**TEXTE À LIRE**
==========

Pourtant, l’enseignement de notions rudimentaires en épidémiologie se révélerait intéressant à plus d’un titre. La maladie contagieuse, en tant qu’ennemi invisible et omniprésent et pouvant avoir des conséquences massives sur l’ensemble des sphères économiques et sociales, pourrait aisément trouver sa place dans les curriculums scolaires. Il s’agirait également d’interroger les processus de désinformation, voire de propagande à l’œuvre lors d’épisodes d’épidémie, le haut pouvoir d’instrumentalisation d’un virus qui présente l’avantage certain de ne jamais pouvoir être assigné devant un tribunal et de ne pas se prévaloir d’un état civil, toutes caractéristiques le rendant aisément manipulable par les médias, les politiques, les autorités religieuses.

Challenger les archaïsmes

Ainsi, du clergé orthodoxe grec énonçant qu’il n’est pas possible de répandre la maladie par la communion – les fidèles sont censés boire dans le même récipient -  jusqu’à la proposition de Trump de justifier une nouvelle fois l’édification d’un mur à la frontière mexicaine aux fins de stopper la propagation de la maladie, l’enseignement de l’épidémiologie pourrait se révéler être une intéressante opportunité pour effectuer dans les classes une analyse critique de nos sociétés afin de challenger les archaïsmes que ne manquent pas de drainer les épisodes d’épidémie.

==========

**Entrées issues d'une collecte de données**
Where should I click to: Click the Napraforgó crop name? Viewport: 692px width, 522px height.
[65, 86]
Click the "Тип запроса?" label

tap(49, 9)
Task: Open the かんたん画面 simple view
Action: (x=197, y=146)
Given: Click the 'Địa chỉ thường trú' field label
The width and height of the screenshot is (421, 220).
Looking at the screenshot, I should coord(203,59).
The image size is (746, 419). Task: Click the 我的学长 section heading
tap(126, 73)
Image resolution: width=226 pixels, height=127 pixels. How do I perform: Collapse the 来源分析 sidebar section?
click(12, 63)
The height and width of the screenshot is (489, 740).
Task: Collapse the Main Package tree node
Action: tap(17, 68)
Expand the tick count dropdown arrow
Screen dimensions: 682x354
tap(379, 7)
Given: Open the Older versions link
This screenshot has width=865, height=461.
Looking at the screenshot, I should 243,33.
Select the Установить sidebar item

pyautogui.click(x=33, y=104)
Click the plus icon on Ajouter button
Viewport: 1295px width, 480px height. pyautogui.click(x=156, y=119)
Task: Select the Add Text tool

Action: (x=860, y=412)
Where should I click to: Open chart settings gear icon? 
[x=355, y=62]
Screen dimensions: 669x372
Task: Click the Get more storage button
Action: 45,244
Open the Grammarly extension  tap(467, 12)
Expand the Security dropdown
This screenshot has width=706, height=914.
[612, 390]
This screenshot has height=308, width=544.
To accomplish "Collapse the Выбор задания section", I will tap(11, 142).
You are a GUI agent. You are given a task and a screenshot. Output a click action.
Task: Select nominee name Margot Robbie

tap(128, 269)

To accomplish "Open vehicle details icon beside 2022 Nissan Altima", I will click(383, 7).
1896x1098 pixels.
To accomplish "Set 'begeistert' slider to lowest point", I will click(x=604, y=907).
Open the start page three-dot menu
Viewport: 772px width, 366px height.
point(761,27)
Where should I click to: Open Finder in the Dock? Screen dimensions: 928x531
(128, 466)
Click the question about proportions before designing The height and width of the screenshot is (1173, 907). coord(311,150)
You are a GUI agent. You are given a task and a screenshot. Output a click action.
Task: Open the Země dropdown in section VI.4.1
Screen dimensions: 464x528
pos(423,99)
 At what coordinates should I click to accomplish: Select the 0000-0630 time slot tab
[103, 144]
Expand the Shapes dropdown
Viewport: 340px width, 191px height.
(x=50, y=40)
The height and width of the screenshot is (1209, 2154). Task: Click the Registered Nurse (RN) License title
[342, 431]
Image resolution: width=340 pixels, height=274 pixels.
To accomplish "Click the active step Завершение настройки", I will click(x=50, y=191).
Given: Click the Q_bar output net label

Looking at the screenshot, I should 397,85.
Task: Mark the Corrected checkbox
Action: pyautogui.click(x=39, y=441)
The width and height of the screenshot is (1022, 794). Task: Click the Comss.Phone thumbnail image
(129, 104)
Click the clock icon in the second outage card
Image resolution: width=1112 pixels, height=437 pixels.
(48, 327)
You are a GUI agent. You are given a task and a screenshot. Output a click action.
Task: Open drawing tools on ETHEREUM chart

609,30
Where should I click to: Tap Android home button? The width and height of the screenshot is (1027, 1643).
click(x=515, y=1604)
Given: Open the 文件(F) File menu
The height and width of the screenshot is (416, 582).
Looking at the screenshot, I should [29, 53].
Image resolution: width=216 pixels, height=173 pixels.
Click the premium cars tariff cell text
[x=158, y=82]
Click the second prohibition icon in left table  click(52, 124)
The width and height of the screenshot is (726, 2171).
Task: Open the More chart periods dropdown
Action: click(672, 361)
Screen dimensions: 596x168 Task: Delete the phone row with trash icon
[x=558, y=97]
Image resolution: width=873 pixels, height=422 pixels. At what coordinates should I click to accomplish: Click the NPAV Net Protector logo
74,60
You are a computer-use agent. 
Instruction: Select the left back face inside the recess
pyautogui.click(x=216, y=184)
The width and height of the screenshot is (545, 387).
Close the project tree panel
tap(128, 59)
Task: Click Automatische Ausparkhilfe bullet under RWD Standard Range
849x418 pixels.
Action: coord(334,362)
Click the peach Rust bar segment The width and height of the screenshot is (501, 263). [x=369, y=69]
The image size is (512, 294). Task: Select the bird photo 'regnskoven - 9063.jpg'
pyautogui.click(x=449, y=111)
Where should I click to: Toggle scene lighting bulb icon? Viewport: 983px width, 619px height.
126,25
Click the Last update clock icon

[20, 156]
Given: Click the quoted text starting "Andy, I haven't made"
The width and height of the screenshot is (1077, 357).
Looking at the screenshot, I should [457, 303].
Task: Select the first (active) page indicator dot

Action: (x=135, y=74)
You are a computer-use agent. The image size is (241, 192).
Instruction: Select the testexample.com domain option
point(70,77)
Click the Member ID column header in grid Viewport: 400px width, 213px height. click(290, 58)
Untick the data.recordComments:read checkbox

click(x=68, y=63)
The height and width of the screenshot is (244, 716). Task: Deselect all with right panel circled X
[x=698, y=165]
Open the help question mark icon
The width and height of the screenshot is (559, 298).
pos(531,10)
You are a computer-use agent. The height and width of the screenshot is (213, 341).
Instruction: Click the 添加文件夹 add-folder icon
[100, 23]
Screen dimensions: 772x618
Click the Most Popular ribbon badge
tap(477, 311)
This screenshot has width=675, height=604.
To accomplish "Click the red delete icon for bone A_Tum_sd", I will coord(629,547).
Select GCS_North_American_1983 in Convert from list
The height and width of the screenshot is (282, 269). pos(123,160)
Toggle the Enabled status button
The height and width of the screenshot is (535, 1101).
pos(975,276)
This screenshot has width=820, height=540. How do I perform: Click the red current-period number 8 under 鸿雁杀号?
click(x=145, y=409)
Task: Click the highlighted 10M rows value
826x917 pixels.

==========

**CONSIGNE A**
Modifiez le passage du texte sur l'épidémiologie à l'école qui va de « Ainsi, du clergé » à « les épisodes d’épidémie. », en remplaçant « frontière mexicaine » par « frontière canadienne ».
**CONSIGNE B**
Pour chacune des affirmations suivantes, indiquez par oui ou par non si elle concorde avec le texte sur l'épidémiologie à l'école, puis citez les mots du texte qui tranchent.
(i) Le clergé orthodoxe grec juge impossible de répandre la maladie par la communion.
(ii) Un virus peut être assigné devant un tribunal.
(iii) La proposition de Trump concernant le mur vise à stopper la propagation de la maladie.
**CONSIGNE C**
Rédigez la suite du texte sur l'épidémiologie à l'école, en commençant après sa dernière phrase.
Les entrées n'ont aucun lien avec le texte sur l'épidémiologie à l'école.

**RÉPONSE A**
Ainsi, du clergé orthodoxe grec énonçant qu’il n’est pas possible de répandre la maladie par la communion – les fidèles sont censés boire dans le même récipient -  jusqu’à la proposition de Trump de justifier une nouvelle fois l’édification d’un mur à la frontière canadienne aux fins de stopper la propagation de la maladie, l’enseignement de l’épidémiologie pourrait se révéler être une intéressante opportunité pour effectuer dans les classes une analyse critique de nos sociétés afin de challenger les archaïsmes que ne manquent pas de drainer les épisodes d’épidémie.

**RÉPONSE B**
(i) Oui : « énonçant qu’il n’est pas possible de répandre la maladie par la communion ».
(ii) Non : « ne jamais pouvoir être assigné devant un tribunal ».
(iii) Oui : « aux fins de stopper la propagation de la maladie ».

**RÉPONSE C**
Si la décision de maintenir les élections en France tout en annonçant le confinement de la population peut apparaître comme une injonction contradictoire, cela révèle, s’il en était besoin, que la rationalité n’a pas toujours la primeur dans la gestion des crises sanitaires. Plus inquiétant, la pandémie de Co-Vid 19 pourrait également s’avérer être une bonne opportunité pour mettre à jour d’importantes failles sociales, allant de pair avec un certain nombre de règlements de compte à l’encontre d’anciens ou d’actuels adversaires, comme cela semble être déjà le cas dans les éléments de langage du président américain qui appelle désormais la maladie « le virus chinois ». Plus insidieux, la tentation de criminaliser quiconque aurait transmis « à dessein » la pathologie s’avèrerait être une option possible pour certains Etats, alors que les expulsions d’opposants sur motifs qu’ils seraient contagieux pourraient se multiplier. Adossés à l’histoire politique des pays, les actes d’hostilité envers certains groupes sociaux pourraient également émerger, alors que nous assistons actuellement à des polémiques médiatiques autour de l’éthique des essais cliniques qui sembleraient devoir être conduits en Afrique.

Le coronavirus deviendrait ainsi l’objet rêvé de politiques répressives en mal d’excuses pour justifier l’injustifiable.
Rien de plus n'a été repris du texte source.